Dorothy Wilson, the daughter of Andrew Haliburton, details her father’s history of chain smoking. Haliburton’s widow, Dorothy, is suing R.J. Reynolds, claiming that Haliburton’s nicotine addiction caused his fatal COPD.Haliburton v. R.J. Reynolds
West Palm Beach, FL—Thursday saw Dorothy Wilson, the daughter of Andrew Halburton, the deceased smoker at the heart of this suit against R.J. Reynolds, describe her father's heavy history of smoking. Wilson told jurors that her father would begin smoking soon after he awoke each morning, and she remembered that he smoked so heavily he would simetimes have more than one cigarette burning at a time. "He may start smoking one cigarette. Before he can finish it, he'd take the cigarette he had lit and light up another one," Wilson recalled. "He'd put (down) the one that lit (the second cigarette), puff off the second one... and he'd continue to smoke. Then he'd get one of the (burning) cigarettes out of the ashtray; he'd light up a third cigarette, and continue to smoke," she said.

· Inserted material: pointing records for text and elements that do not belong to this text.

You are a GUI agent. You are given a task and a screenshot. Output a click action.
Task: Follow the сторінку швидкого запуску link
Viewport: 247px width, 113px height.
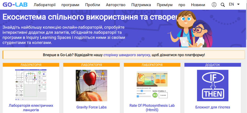(x=127, y=55)
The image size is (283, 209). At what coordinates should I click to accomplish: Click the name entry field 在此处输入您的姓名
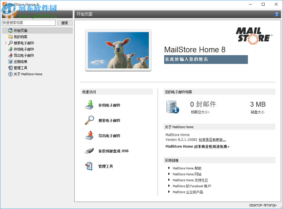coord(206,59)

Andrew Haliburton, who smoked several different brands of R.J. Reynolds cigarettes over several decades, quit smoking in 1994 when he was diagnosed with chronic obstructive pulmonary disease. He died four years later, at age 60. Wilson said the effects of Haliburton's death still weigh on her mother Dorothy Haliburton, Andrew's widow and the suit's plaintiff. "They'd been married for over 40 years, and there are times she calls and you can tell, she misses him. He's not there. There's no one there," Wilson said. "She loved him. He loved her. He's gone."

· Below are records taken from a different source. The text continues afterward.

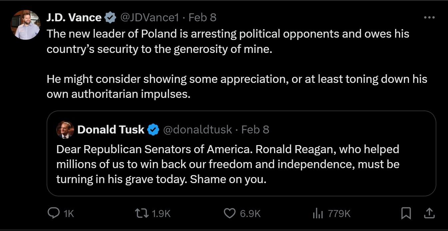Bookmark this tweet with the bookmark icon
The width and height of the screenshot is (448, 231).
point(406,213)
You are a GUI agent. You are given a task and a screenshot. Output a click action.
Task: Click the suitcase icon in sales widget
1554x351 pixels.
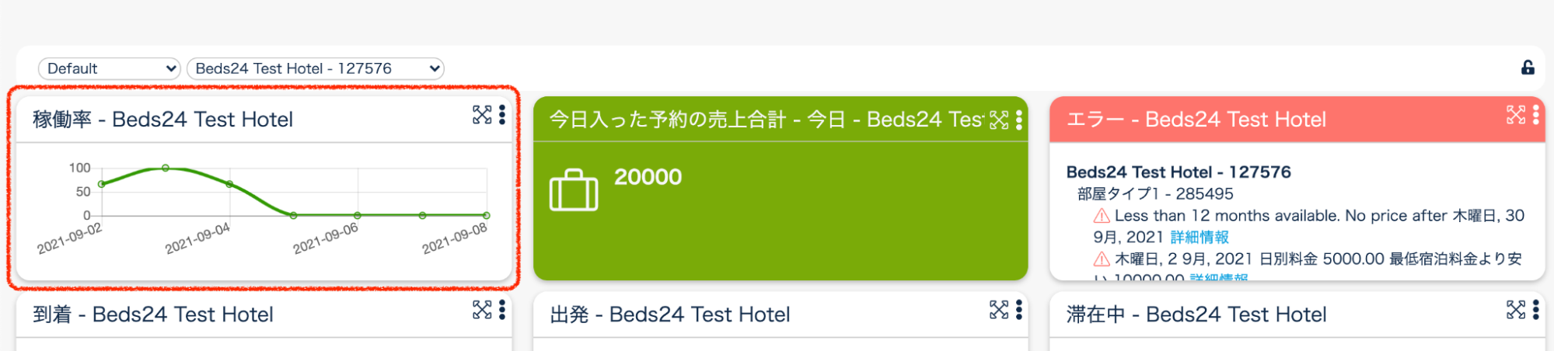point(574,189)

Wilson also described the pervasiveness of smoking and cigarettes when she was a child, including the marketing of candy cigarettes and the number of stores in her neighborhood that allowed her to purchase cigarettes for her father. However, on cross examination, she acknowledged that she never began smoking herself because she regarded it as a "bad habit" or "addiction." She also acknowledged that her father had developed a cough before she moved out of her father's house in 1982.
A potential key to the case is whether Haliburton should reasonably have known and sought medical attention for smoking-related respiratory problems prior to prior to May 5, 1990, a bar date for Engle progeny suits.
Wilson's presence on the witness stand followed more than three days of testimony from Robert Proctor, an expert on tobacco and tobacco industry marketing. Proctor detailed what Haliburton's attorneys contend was a concerted scheme by tobacco manufacturers, including Reynolds, to conceal the dangers of cigarettes. However, Proctor acknowledged on cross examination that he had no knowledge of whether Andrew Haliburton had ever heard tobacco industry claims regarding cigarettes.